24827 Maryphil

Discovery
- Discovered by: T. B. Spahr
- Discovery site: Catalina Stn.
- Discovery date: 2 September 1995

Designations
- Named after: Mary & Phil Spahr (discoverer's parents)
- Alternative designations: 1995 RA
- Minor planet category: main-belt · (inner) Phocaea

Orbital characteristics
- Epoch 4 September 2017 (JD 2458000.5)
- Uncertainty parameter 0
- Observation arc: 22.09 yr (8,067 days)
- Aphelion: 2.8925 AU
- Perihelion: 1.7982 AU
- Semi-major axis: 2.3453 AU
- Eccentricity: 0.2333
- Orbital period (sidereal): 3.59 yr (1,312 days)
- Mean anomaly: 31.688°
- Mean motion: 0° 16^{m} 27.84^{s} / day
- Inclination: 22.946°
- Longitude of ascending node: 303.03°
- Argument of perihelion: 58.680°

Physical characteristics
- Mean diameter: 5.948±0.403 km 6.72±0.19 km 6.96 km (calculated)
- Synodic rotation period: 11.653±0.005 h
- Geometric albedo: 0.23 (assumed) 0.236±0.014 0.315±0.028
- Spectral type: SQ · S (assumed)
- Absolute magnitude (H): 13.00 · 13.10 13.37±0.32

= 24827 Maryphil =

Main-belt asteroid

24827 Maryphil (provisional designation ') is a stony Phocaea asteroid from the inner regions of the asteroid belt, approximately 6 kilometers in diameter. It was discovered on 2 September 1995, by American astronomer Timothy Spahr at the Catalina Station near Tucson, Arizona, who named it for his parents, Mary & Phil Spahr.

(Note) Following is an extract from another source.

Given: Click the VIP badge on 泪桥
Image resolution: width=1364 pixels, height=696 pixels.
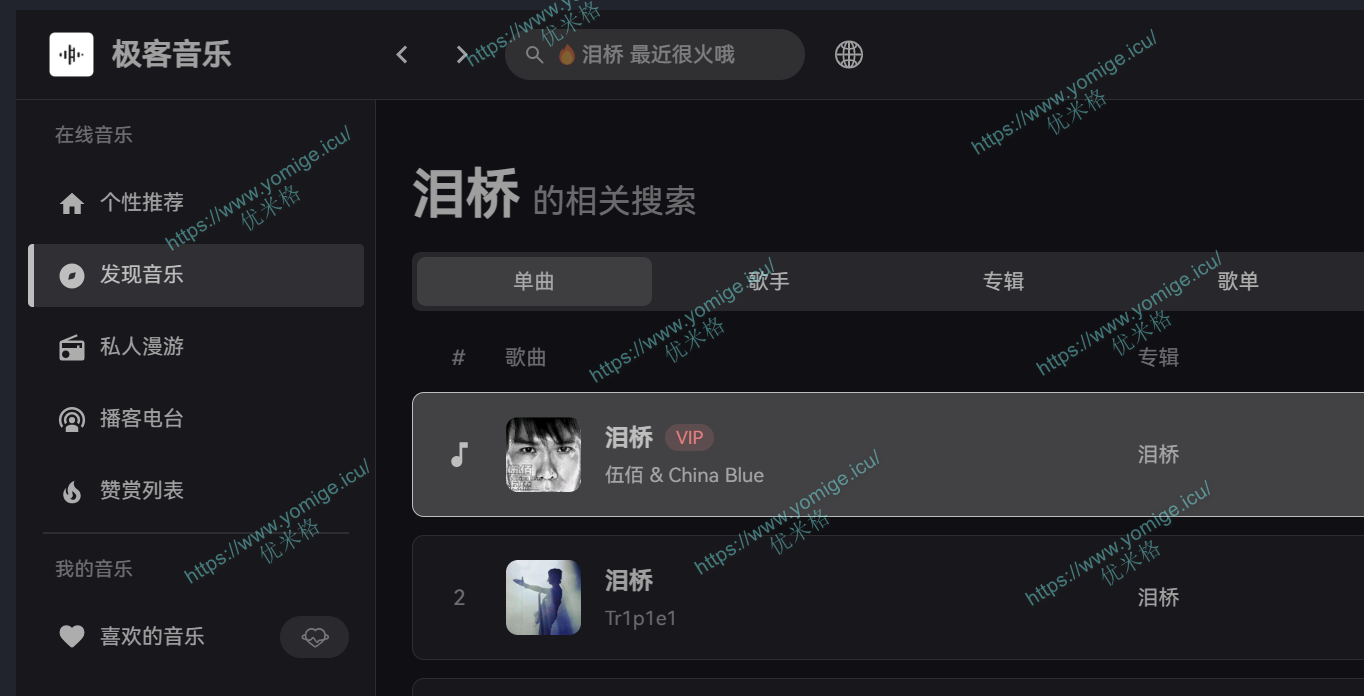Looking at the screenshot, I should click(689, 437).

== Orbit and classification ==
Maryphil is a core member of the Phocaea family (701), a prominent family of stony asteroids with their largest members being 25 Phocaea and 587 Hypsipyle. Unlike this asteroid, many members of the relatively eccentric Phocaea family are Mars-crossing asteroids.

This asteroid orbits the Sun in the inner asteroid belt at a distance of 1.8–2.9 AU once every 3 years and 7 months (1,312 days; semi-major axis of 2.35 AU). Its orbit has an eccentricity of 0.23 and an inclination of 23° with respect to the ecliptic.

The body's observation arc begins at the discovering Catalina Station on 30 August 1992, just three nights prior to its official discovery observation.

== Physical characteristics ==
Pan-STARRS' photometric survey characterized Maryphil as an S-type and Q-type asteroid, while the Collaborative Asteroid Lightcurve Link (CALL) assumes it to be a common S-type, which is also the overall spectral type form members of the Phocaea family.

=== Rotation period ===
In November 2006, a rotational lightcurve of Maryphil was obtained from photometric observations by American astronomer Brian Warner at his Palmer Divide Observatory in Colorado. Lightcurve analysis gave a rotation period of 11.653 hours with a brightness amplitude of 0.44 magnitude (U=3-).

=== Diameter and albedo ===
According to the surveys carried out by the Japanese Akari satellite and the NEOWISE mission of NASA's Wide-field Infrared Survey Explorer, Maryphil measures 5.948 and 6.72 kilometers in diameter and its surface has an albedo of 0.236 and 0.315, respectively. CALL assumes a standard albedo for Phocaea asteroids of 0.23, and calculates a diameter of 6.96 kilometers based on an absolute magnitude of 13.0.

== Naming ==
This minor planet was named by the discoverer Timothy Spahr in honor of his supportive parents, Mary Clark (born 1938) and Phil Spahr (born 1938). The official naming citation was published by the Minor Planet Center on 3 July 2012 (M.P.C. 79910).